Introduce funnel operator i,e '|>' to allow for generator pipelines

As a reader of this discussion I just want to suggest to all parties to consider that the person you are arguing with most likely does not have bad intentions, and that most frustrations come from misunderstandings. Arguing things out to show you are right never leads to a productive outcome.

3 Likes

Because it’s a minor UX detail when there are major issues like:

  • We still haven’t seen more than that one deep learning example where this gives the best (in our eyes) possible way to write something
  • Where did all this scope creep come from?

Paul isn’t on some vendetta to sabotage your polls. He’s just trying to get you to focus on the real issues preventing the rest of us from thinking that this proposal is worthwhile.

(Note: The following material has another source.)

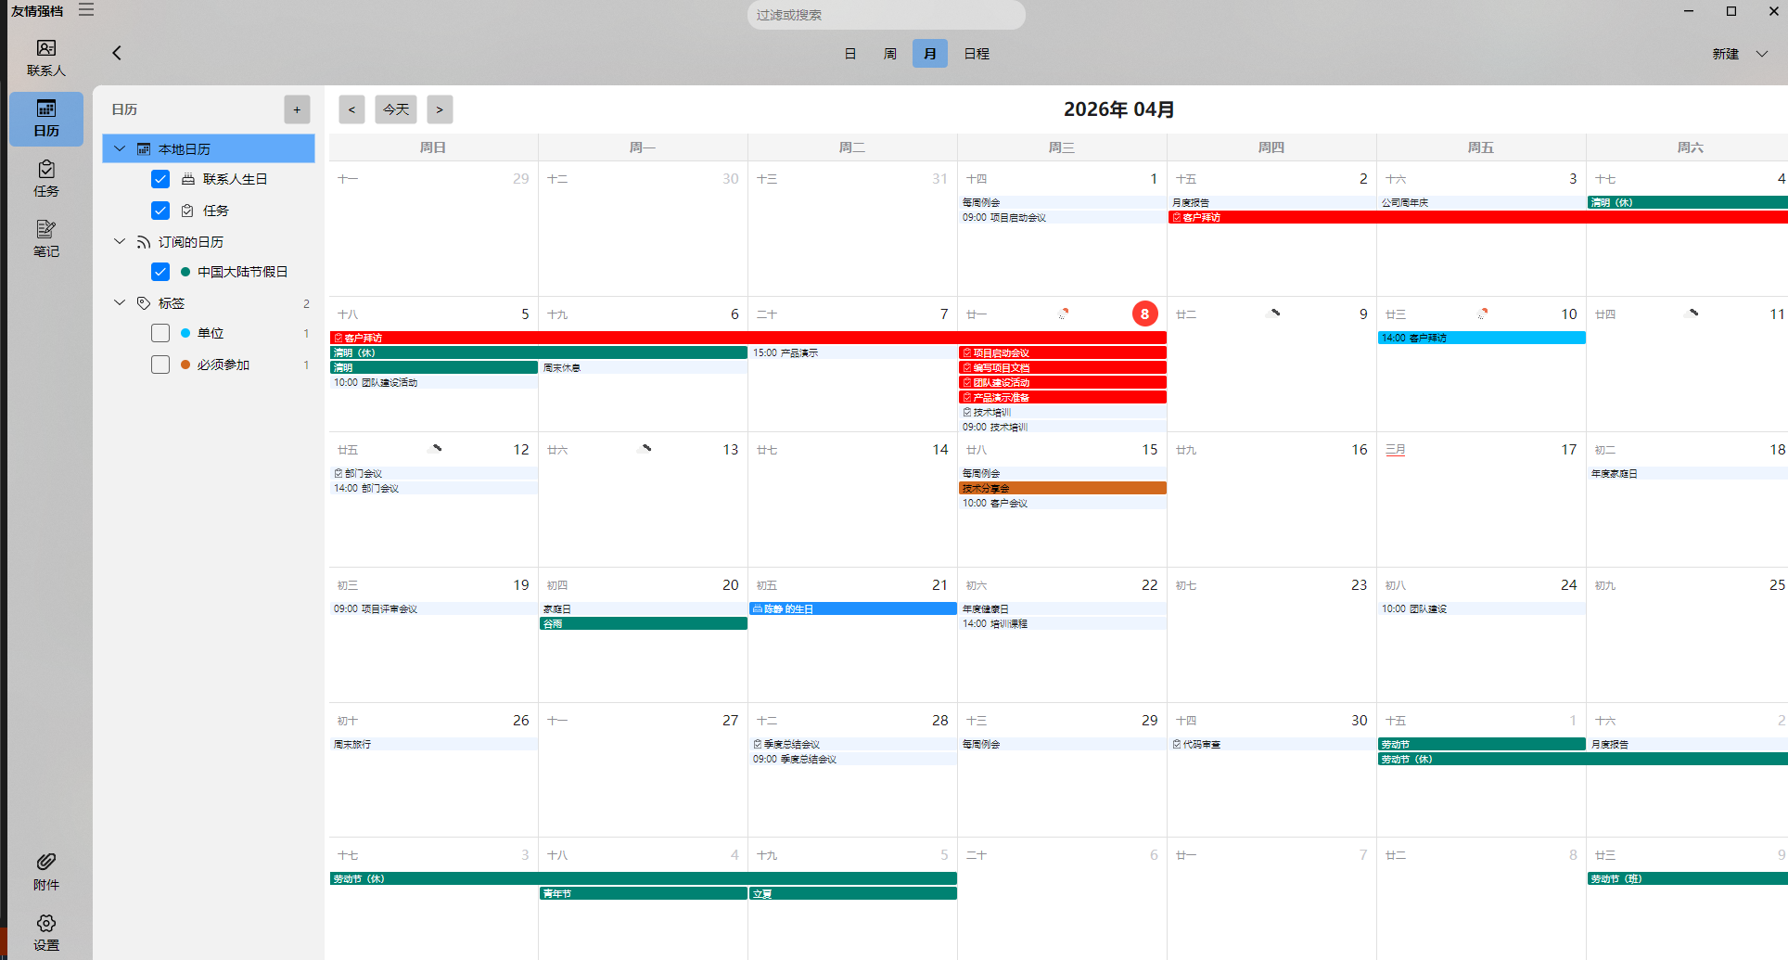Enable the 单位 tag checkbox
Image resolution: width=1788 pixels, height=960 pixels.
click(x=160, y=333)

Please focus on those and drop this meta-discussion and accusations of childishness or bad intent. It won’t take much more of either before this thread gets locked.

3 Likes

I wouldn’t be making all these efforts to have them ended in a *storm. If I had bad intentions, I would have gone for the *storm right away. Tbh I have zero ill feelings towards anyone here. I have a good stomach for way more heated discussions but 1. I would need to keep them symmetrical to my content and 2. indeed, I don’t know how the moderators would take it. I am happy to drop the meta discussion and focus on the core issues, which all things considered, I dare guess might be that I didn’t interrogate the skeptical voices nearly enough. Let’s do this then, please. If there is more feedback other than missing/weak use cases or if we can align on some “axioms” as defined above, please let me hear it. In the meantime, I will keep up my work on the use cases and interrogate skeptics more directly only once you had the chance to look at the new batch of real life examples. Hope that makes sense.

1 Like

Before continuing, please read this: Guidelines - Discussions on Python.org

If |> (relu := nn.ReLU()) is considered more readable than self.relu = nn.ReLU(), then I don’t think we need to see more examples. I understand your point of view, but at that point, it wouldn’t really be Python anymore.

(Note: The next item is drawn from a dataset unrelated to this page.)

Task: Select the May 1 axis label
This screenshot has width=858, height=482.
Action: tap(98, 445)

I did notice that you overrode the pipe operator in almost all of your examples, but I found them difficult to read. What’s the point of the pipe operator if it isn’t useful without being overridden?

In this example, you’re just creating variables in the local scope, and I have no idea what you’re actually piping:
|> (relu := nn.ReLU()) |> (sigmoid := nn.Sigmoid()) |> (dropout := nn.Dropout(dropout)))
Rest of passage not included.